After its appointment as conservator or receiver of any insured depository institution, the FDIC may either (1) continue any collateralized letters of credit as enforceable under the terms of the contract during the pendency of the conservatorship or receivership or (2) call, redeem or prepay any collateralized letters of credit by repudiation or disaffirmance.

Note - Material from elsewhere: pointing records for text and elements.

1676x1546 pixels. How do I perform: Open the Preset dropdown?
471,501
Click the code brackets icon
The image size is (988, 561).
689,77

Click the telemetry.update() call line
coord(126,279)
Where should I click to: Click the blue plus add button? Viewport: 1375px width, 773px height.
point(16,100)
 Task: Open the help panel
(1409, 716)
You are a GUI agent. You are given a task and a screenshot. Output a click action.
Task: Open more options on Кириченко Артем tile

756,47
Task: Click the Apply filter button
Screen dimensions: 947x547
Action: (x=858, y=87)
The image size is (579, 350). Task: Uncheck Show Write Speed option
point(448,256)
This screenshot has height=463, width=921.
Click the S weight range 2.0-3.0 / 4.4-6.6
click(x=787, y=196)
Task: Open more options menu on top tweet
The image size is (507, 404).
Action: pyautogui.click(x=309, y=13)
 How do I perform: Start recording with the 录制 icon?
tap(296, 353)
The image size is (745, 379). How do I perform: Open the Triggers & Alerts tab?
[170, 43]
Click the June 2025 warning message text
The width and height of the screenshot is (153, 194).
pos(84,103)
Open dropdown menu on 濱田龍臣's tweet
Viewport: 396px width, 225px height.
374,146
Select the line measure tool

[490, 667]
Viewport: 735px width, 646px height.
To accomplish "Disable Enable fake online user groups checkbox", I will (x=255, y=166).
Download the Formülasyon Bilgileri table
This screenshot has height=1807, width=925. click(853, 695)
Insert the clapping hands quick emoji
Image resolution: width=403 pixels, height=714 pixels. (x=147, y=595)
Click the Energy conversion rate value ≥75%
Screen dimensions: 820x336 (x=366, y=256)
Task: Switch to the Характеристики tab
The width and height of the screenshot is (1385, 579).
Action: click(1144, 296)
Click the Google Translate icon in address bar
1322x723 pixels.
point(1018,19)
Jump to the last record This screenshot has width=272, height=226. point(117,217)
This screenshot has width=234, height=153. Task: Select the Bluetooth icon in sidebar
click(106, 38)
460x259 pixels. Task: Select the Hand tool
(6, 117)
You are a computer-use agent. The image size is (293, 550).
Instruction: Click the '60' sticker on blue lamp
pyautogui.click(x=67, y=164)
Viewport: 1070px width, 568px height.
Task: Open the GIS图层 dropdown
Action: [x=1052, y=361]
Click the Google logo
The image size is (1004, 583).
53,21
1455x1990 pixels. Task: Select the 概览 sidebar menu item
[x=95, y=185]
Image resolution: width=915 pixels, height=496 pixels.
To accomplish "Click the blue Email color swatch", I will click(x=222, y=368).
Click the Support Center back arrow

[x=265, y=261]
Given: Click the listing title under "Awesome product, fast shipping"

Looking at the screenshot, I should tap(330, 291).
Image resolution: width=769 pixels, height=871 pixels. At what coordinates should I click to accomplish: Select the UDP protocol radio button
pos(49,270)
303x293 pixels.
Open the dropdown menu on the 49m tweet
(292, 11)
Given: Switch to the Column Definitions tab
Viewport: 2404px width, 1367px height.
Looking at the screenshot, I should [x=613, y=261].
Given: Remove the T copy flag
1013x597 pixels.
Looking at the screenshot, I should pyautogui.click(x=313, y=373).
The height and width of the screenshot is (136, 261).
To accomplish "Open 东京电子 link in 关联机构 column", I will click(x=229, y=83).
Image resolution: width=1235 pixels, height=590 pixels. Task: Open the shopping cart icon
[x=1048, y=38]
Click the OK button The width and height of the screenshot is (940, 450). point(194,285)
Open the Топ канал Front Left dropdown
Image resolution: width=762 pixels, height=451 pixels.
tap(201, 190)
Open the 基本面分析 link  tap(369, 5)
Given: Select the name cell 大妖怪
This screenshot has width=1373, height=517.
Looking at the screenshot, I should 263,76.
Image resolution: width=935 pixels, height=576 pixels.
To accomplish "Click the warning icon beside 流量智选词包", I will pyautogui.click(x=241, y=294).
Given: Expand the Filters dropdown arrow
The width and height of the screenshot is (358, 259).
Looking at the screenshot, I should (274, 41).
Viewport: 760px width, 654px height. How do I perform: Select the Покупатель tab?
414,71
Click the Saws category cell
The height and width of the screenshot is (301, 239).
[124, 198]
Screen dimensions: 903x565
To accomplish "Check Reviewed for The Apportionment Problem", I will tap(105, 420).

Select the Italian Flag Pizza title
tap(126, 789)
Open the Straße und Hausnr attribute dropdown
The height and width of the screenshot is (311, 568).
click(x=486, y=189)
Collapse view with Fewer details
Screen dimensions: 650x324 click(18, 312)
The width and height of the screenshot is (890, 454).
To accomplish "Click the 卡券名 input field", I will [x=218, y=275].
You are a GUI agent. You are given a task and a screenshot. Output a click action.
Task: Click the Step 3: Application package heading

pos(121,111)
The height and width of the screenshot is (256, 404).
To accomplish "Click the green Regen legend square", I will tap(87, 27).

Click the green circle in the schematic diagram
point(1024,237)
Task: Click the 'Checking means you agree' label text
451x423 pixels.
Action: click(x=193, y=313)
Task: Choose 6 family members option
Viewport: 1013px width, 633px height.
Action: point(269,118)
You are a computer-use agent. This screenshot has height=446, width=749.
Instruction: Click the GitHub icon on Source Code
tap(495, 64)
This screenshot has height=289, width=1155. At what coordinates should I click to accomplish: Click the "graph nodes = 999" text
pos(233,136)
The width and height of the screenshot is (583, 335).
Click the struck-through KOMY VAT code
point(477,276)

If the FDIC as conservator or receiver exercises its right to call, redeem or prepay any collateralized letters of credit by repudiation or disaffirmance, it may do so either directly by cash payment in exchange for the release of the collateral or by repudiation of the contract followed by liquidation of the collateral by a trustee or other secured party. If the FDIC in its capacity as conservator or receiver accelerates the collateralized letters of credit by repudiation or disaffirmance, payment will be made to the extent of available collateral up to an amount equal to the outstanding principal amount or accreted value of the secured obligations, together with interest at the contract rate up to and including the date of payment and expenses of liquidation, if provided in the contract. If any collateral or proceeds remain after payment of such amounts, such collateral or proceeds then must be remitted or returned to the conservator or receiver as property of the institution or its estate, or to a bona fide junior lienholder to the extent applicable. If, however, the collateral securing the contract is insufficient to pay in full the amounts owing under the contract, the holder will receive a receivership certificate for any balance remaining due under the contract.
The FDIC shall have a reasonable time, generally no more than 180 days from the date of the appointment of the FDIC as conservator or receiver, to elect whether to disaffirm, repudiate, or accelerate a collateralized letter of credit. In the case of institutions for which the FDIC already has been so appointed, the period in which to make such an election shall begin to run as of the date of the adoption of this Policy and continue for 180 days.
This Policy Statement does not change or amend the FDIC's longstanding position that standby letters of credit are contingent obligations. Based on its consideration and balancing of the policy issues presented, however, the FDIC has adopted this statement of policy for collateralized letters of credit initially issued prior to August 9, 1989, and any subsequent renewal, replacement or extension of such letters of credit. It is understood that the persons involved in such secured transactions with insured depository institutions may reasonably rely upon this Policy Statement.
By order of the Board of Directors. Dated at Washington, D.C., this 18th day of May, 1995.